[Work instructions]
(A) List every method of taking testosterone that the passage on testosterone and blood clots names.
(B) Write what comes next in the passage on testosterone and blood clots, following on from its last sentence.

Here’s another reason for men to be wary of taking testosterone, especially if it’s not medically indicated: It may increase the risk of rare but life-threatening blood clots, according to a 2019 study published online in JAMA Internal Medicine. For the study, researchers analyzed insurance records from 39,622 men (average age 57) who experienced a venous thromboembolism (VTE) between 2011 and 2017. A VTE occurs when a blood clot forms in a vein, usually a deep vein in the legs, and travels to the lungs, causing a pulmonary embolism.
Having used testosterone in the previous six months more than doubled the risk of developing a VTE, compared with not having taken testosterone within six months (though the overall risk of these clots is low to begin with). This was true regardless of how the testosterone was administered—gel, patch, or intramuscular injection.

[Data shown]
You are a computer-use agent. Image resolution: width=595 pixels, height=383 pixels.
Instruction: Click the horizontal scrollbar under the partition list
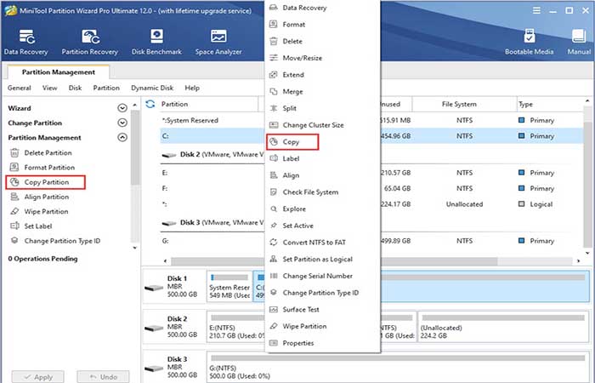tap(334, 261)
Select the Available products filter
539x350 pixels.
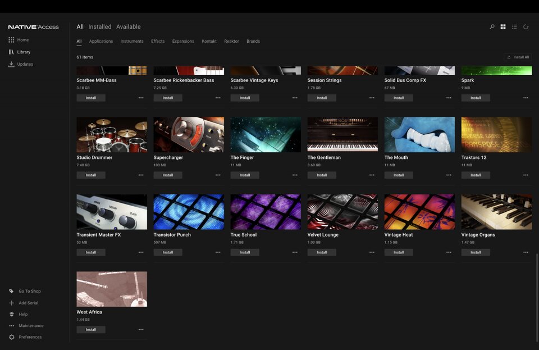tap(129, 26)
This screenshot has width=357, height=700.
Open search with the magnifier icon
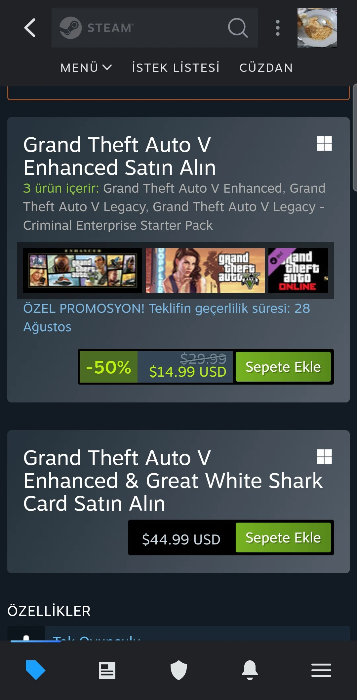pyautogui.click(x=238, y=28)
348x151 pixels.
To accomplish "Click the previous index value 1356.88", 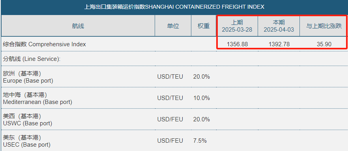I will (x=237, y=45).
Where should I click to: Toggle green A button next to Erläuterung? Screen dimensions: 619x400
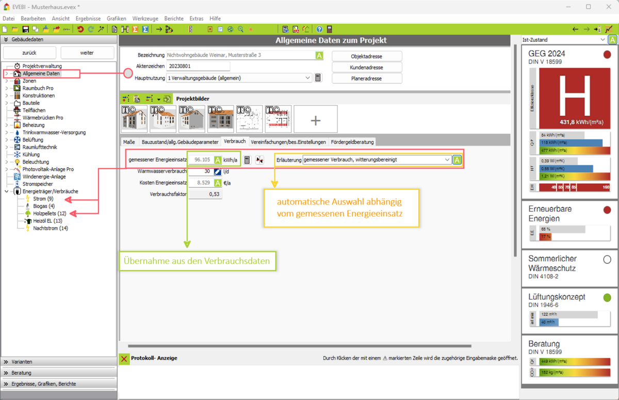457,160
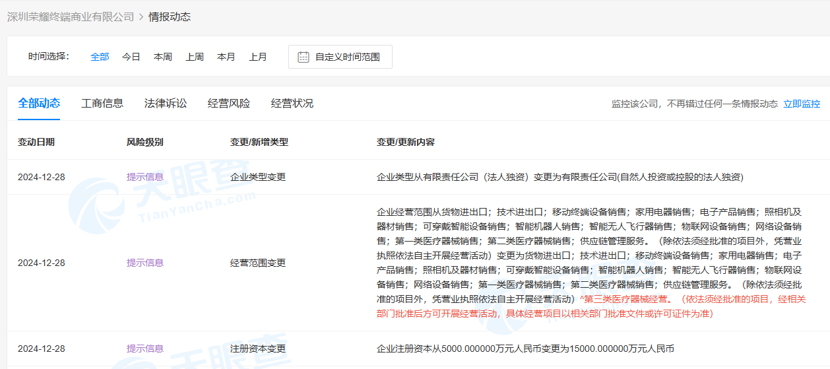Click the breadcrumb arrow after company name

pos(141,17)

[Written responses]
(A) Gel, patch, intramuscular injection

(B)
It’s not clear how testosterone may raise the risk of clots, but one idea is that it increases the proportion of red blood cells in the blood, making the blood more viscous. Prescription testosterone has already been linked with a higher risk of heart attack and stroke, prompting the FDA to issue warnings about it in 2014 and 2015; yet sales of the therapy have remained relatively high.
If you are considering testosterone therapy, talk to your doctor and weigh the perceived benefits of therapy against the potential risks for your particular situation. Also, don’t overlook lifestyle interventions that may address some low-testosterone symptoms; for example, switching to a healthier diet, losing excess weight, incorporating a regular exercise routine into your day, and addressing any sleep or psychological issues you may have.